# [Source text]

/---

Dixie Chicks, Carly Rae Jepsen Dazzle at Jack Antonoff’s Ally Coalition Show

In 2014, Jack Antonoff began hosting a yearly concert for the Ally Coalition, a non-profit started by his band Fun. that provides funding to on-the-ground organizations who support at-risk LGBTQ youth. Over the past half-dozen years, Antonoff’s Ally Coalition Talent Show has blossomed into a star-studded night of surprise musical collaboration, with previous special guests and performers including Taylor Swift, the National, Kacey Musgraves, Lana Del Rey and Lorde. 

Thursday night’s show was no different (“Our best year yet,” Antonoff said at the conclusion), featuring mini-sets from Jason Isbell and surprise performances from Ezra Koenig and Carly Rae Jepsen. But the evening’s clear-cut high point came late, when the Dixie Chicks took the intimate Town Hall stage to a rapturous standing ovation before launching into a note-perfect four-song performance.

A slew of stand-up comedians also performed, with Mike Birgbiglia, Roy Wood Jr., and Jacqueline Novak all delivering first-rate sets. But the most memorable moments of the evening were all musical. Here are the five best.

Jason Isbell debuts a sweet new song about fatherhood.

\---

# [Available data]
/---

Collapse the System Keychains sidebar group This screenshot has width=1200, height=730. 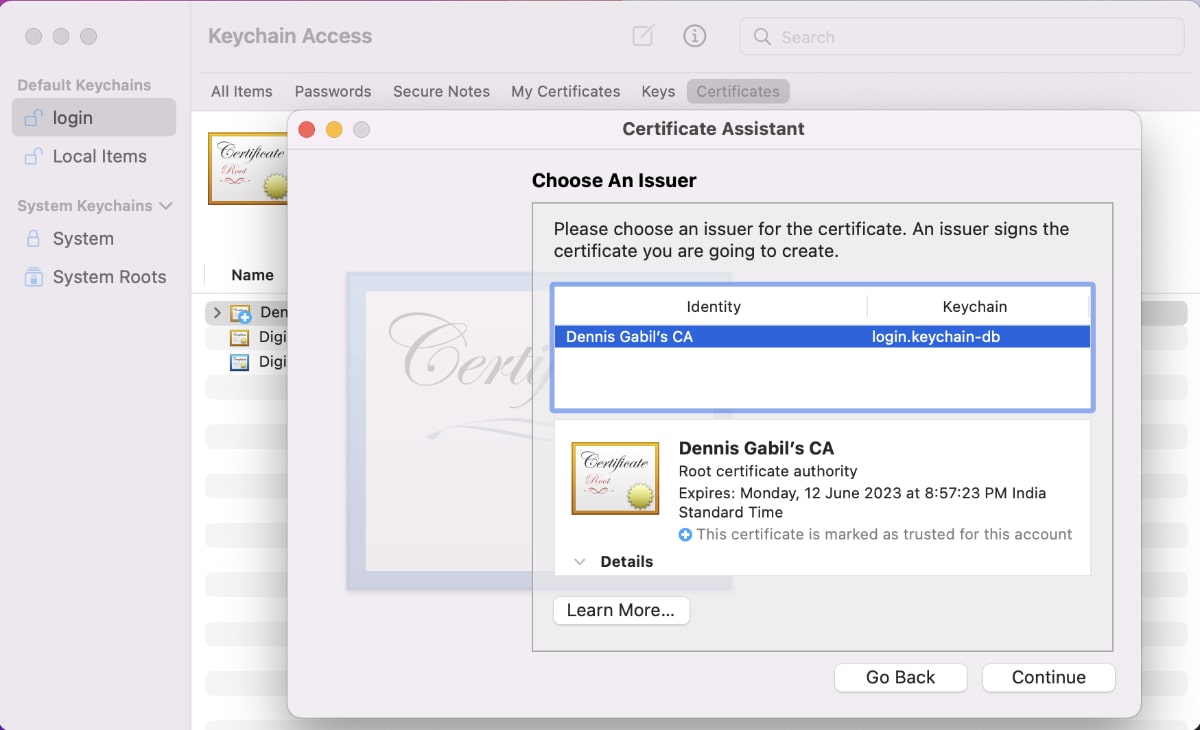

\---

# [Tasks]
1. Please rewrite the paragraph of the concert article that begins "In 2014, Jack Antonoff began" in fewer words, keeping its main facts.
2. Retype the concert article from "Thursday night’s show" to "song about fatherhood.".
3. Decide whether each statement agrees with the concert article. Answer yes or no, and quote the words that settle it.
(a) The Ally Coalition was started by the band Fun.
(b) The Dixie Chicks gave a six-song performance.
(c) Antonoff called Thursday's show the best year yet.

# [Set of answers]
1. Since 2014, Jack Antonoff has hosted a yearly concert for the Ally Coalition, a non-profit his band Fun. started that funds on-the-ground groups supporting at-risk LGBTQ youth. Over about six years, the Ally Coalition Talent Show has grown into a star-studded night of surprise musical collaborations. Past guests have included Taylor Swift, the National, Kacey Musgraves, Lana Del Rey and Lorde.

2.
Thursday night’s show was no different (“Our best year yet,” Antonoff said at the conclusion), featuring mini-sets from Jason Isbell and surprise performances from Ezra Koenig and Carly Rae Jepsen. But the evening’s clear-cut high point came late, when the Dixie Chicks took the intimate Town Hall stage to a rapturous standing ovation before launching into a note-perfect four-song performance.

A slew of stand-up comedians also performed, with Mike Birgbiglia, Roy Wood Jr., and Jacqueline Novak all delivering first-rate sets. But the most memorable moments of the evening were all musical. Here are the five best.

Jason Isbell debuts a sweet new song about fatherhood.

3.
(a) Yes: "a non-profit started by his band Fun."
(b) No: "a note-perfect four-song performance"
(c) Yes: "“Our best year yet,” Antonoff said at the conclusion"